3.1. The Procedure for Mobile Wireless Data Service

The advent of 3rd generation technology gives rise to Data service which comes either in circuit data or packet data[4]. This process is initiated when the user clicks on the connect button to request for a network connection through the modem which is connected to a computer. The modem then sends the user request to BSS through the BTS. The BTS directs the modem to dial the Internet service provider’s (ISP’s) phone number which is answered by another modem at the receiving end. The modem sends a control signal back and forth harmonizing connection between the user and the ISP’s modem to determine the connection speed. Once the connection(speed) is established the mobile service switching centre (MSC) which consist of Authentication Centre (AUC) and the Home Location Register (HLR) send the username and the password to the ISP, using a process called Challenge Handshake Authentication process (CHAP) as shown in fig 2[8]. The GPRS Support Node (GSN) checks the username and password against the database of the active subscriber and check the threshold value of the subscriber’s bundle, once this condition is satisfied then the connection is established. After the connection has been successfully established, the browser then sends the HTTP client request to the server. The server upon receiving the request generates the requested file and begins the transmitting process[4].
Figure 1. Initiating a GSM – GSM Call
Figure 2. Current Data Service

3.2. Description of a Typical Data Service by-pass

Owing to the various benefits associated with the use of new technologies, there has been increasing demand especially for data services which gives access to surfing the Internet. This had left the service providers with the various challenges of meeting their high rising demand.

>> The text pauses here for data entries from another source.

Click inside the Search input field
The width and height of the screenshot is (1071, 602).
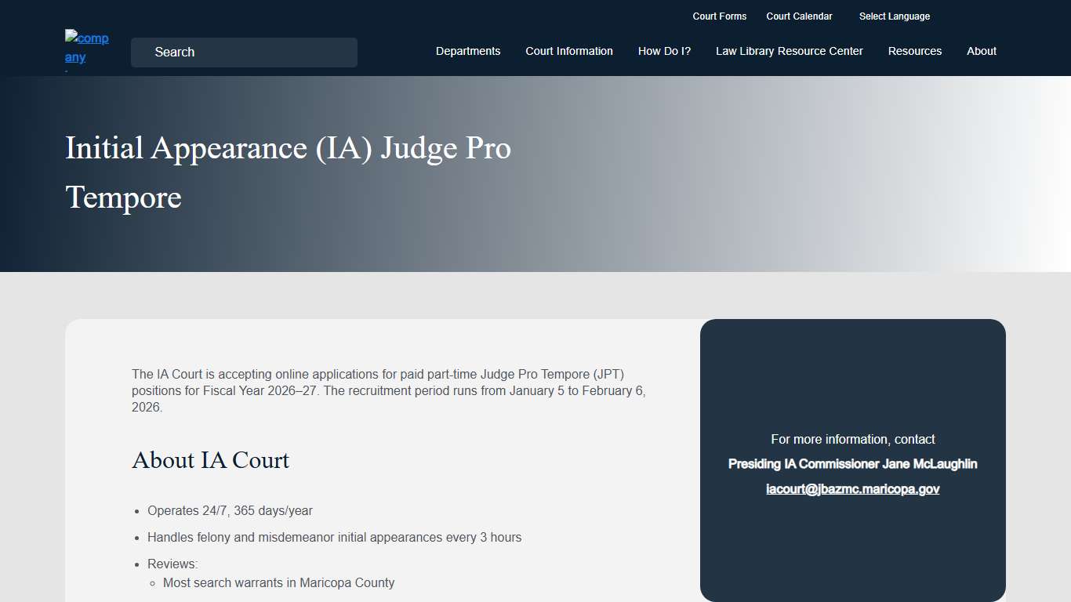click(x=243, y=52)
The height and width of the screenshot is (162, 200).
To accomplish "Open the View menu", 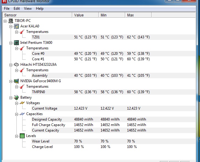I will pos(28,9).
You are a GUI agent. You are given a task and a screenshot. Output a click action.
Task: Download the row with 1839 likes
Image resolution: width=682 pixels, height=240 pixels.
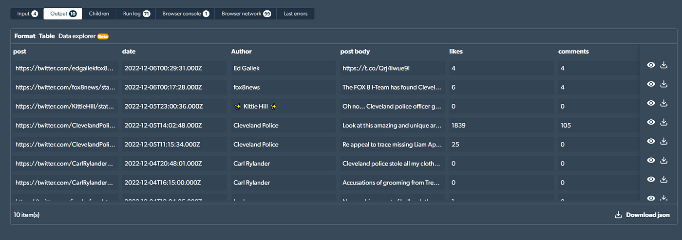pyautogui.click(x=663, y=122)
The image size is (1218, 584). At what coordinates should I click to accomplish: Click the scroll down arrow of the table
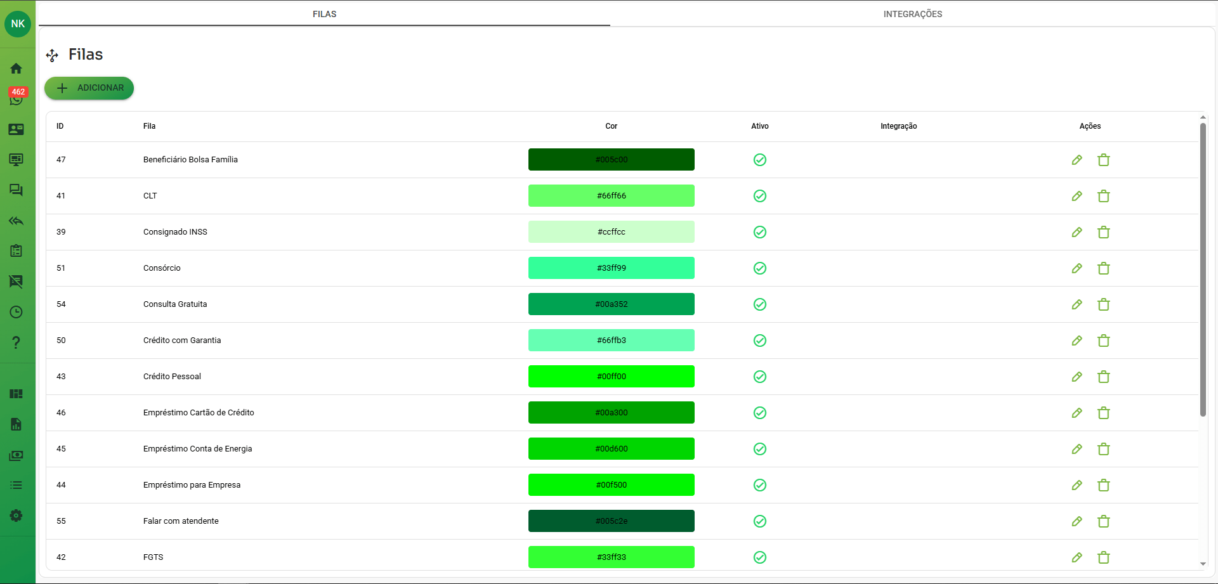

The focus of these service providers had been prioritized on their ability to meet up with the demand of their subscribers with little or no attention on the security aspect of their network. The procedure to connect to the data service, especially the pre-paid billing plan requires a dial-up via the computer. When the request to connect is made, the system checks all the necessary conditions for authentication, if all the conditions are fulfilled then authentication is granted. It is worth noting to state here that even when the condition for balance on credit request is not met, the system still allow the authentication to be granted though with a limitation to transmit data on the provider’s server. This is where the loophole is, authenticating the modem without having enough credit balance has given the modem the opportunity to ride on this platform to a third-party server. The third party server will thereafter take it over from there and provide the data service to the subscriber. Although the data service provided is at no cost to the local service provider who originally provides the modem, but the overhead to sustain the modem online is borne by the local service provider. Some subscribers have noticed this loophole and have capitalized on it. Some have even commercialized this nefarious activity and are introducing other subscribers to it. If this should continue freely without any check, there is a likelihood that the service providers will be out of business. This is possible when all loyal subscribers are no more subscribing for their service. When the overhead being consumed on their proxy server is not paid for; this will eventually lead to huge revenue loss. This is actualized especially when the subscribers who are suppose to recharge their access refuse to do so and yet are given access to login successfully, although with limitation to surfing the Internet. To reiterate this process, successful login is all that is needed to link up with other remote server which provides access through either a VPN or an external proxy access. For example, ‘your-freedom.net’ provides different price plans as shown in Fig 3.
Figure 3. price plans (packages) for remote data service
There is a provision for a free access with the limitation of 15hrs per week; a non-restrictive access is given at a fee depending on the price plan of choice. All of these plans are relatively cheaper than available in any developing countries. For example on the same figure, a bandwidth of 256kbit/s is allowed for the basic plan which cost less than a thousand naira (enhanced package, this only cost about twice the price of the former. Whereas in Nigeria, a 200MB on average is priced at N1,000 (about $6) with a validity period of 30 days, but experience have shown that one can exhaust this in a day or two. With this, a regular user will need an average of at least N15,000 (over $90) monthly if the user is consuming an average of 100MB per day.
Let us consider an hypothetical example of all the service providers in Nigeria loosing just 1% of the total data service subscribers which is 6.2million as at the last count in 2011. A sum of N893million naira ($5.6million) would have been lost in a month. If this is calculated over a one year period, it will amount to N10.7trillion ($67million). This translates to a little more than 8 times the amount needed for fuel subsidy in Nigeria for the same period of one year.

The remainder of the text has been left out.